The film was released in the United States on October 17, 2025.

== Cast ==
- Ewan Horrocks: Helmuth Hübener
- Rupert Evans: Erwin Mussener
- Ferdinand McKay: Karl-Heinz Schnibbe
- Daf Thomas: Rudolf Wobbe
- Nye Occomore: Salomon Schwarz
- Joanna Christie: Emma Hübener
- Sean Mahon: Hugo Hübener
- Sylvie Varcoe: Elli Kluge
- Ben Dilloway: Julius Wangemann
- Daniel Betts: Arthur Zander
- Celinde Schoenmaker: Anne Mussener
- Aaron Zicman: Max Mussener
- Gwenver Farnworth: Lisl Mussener
- Christos Lawton: Heinrich Mohns
- Dominic Mafham: Judge Karl Engert
- Gabriel Scott: Werner Kranz
- John Sackville: Hans Knie
- Elvinas Juodkazis: Albert Holz
- Maxim Ays: Gerhard Kunkle
- Sam Pamphilon: Otto Berndt
- Brian Caspe: Judge Waldemar Fikeis
- Matthew Castle: Rolf Brenner

== Production ==
The project was originally announced as a limited series titled Truth & Conviction, but shortly after filming began, it was decided to release the project as both a film and as a limited series.
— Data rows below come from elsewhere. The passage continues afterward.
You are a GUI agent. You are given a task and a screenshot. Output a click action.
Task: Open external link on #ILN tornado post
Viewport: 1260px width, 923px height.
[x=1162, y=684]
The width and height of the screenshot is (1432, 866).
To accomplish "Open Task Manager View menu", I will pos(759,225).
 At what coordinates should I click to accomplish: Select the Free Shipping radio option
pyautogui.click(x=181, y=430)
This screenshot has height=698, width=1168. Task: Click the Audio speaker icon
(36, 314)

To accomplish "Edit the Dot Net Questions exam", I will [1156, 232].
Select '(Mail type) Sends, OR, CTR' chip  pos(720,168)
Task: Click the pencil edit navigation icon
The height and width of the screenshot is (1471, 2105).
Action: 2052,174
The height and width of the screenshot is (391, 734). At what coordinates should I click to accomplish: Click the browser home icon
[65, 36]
Filming began in Vilnius, Lithuania on April 29, 2024 and continued for fifty days.

The film was executive produced by Russ Kendall, John Foss and Jon Erwin, with Kaleidoscope Pictures serving as the production company. The cinematography was done by Bianca Cline.

== Music ==
The score for the film was composed by Aaron Zigman.

== Release ==
Truth & Treason was released in the United States theaters on October 17, 2025, by Angel Studios.

Also on October 17, the first two episodes of Truth & Treason: Limited Series, a four-part limited series that tells an expanded version of the story, were released on Angel's platform. The third episode is slated for release on October 31, 2025, and the fourth episode is slated for release on November 7, 2025.

===Home media===
The film was released digitally on December 2, 2025, followed by its Blu-ray and DVD release on January 20, 2026.

== Reception ==
 Audiences polled by CinemaScore gave the film an average grade of "A" on an A+ to F scale.

In a review for the New York Times, Glenn Kenny wrote: "No matter its flaws, 'Truth & Treason' is very well acted. Rupert Evans stands out as Erwin Mussener, the Nazi officer who’s at turns befuddled by, mildly sympathetic toward and infuriated with the anti-Hitler teens. His work, and that of Horrocks, keeps this uneven film watchable."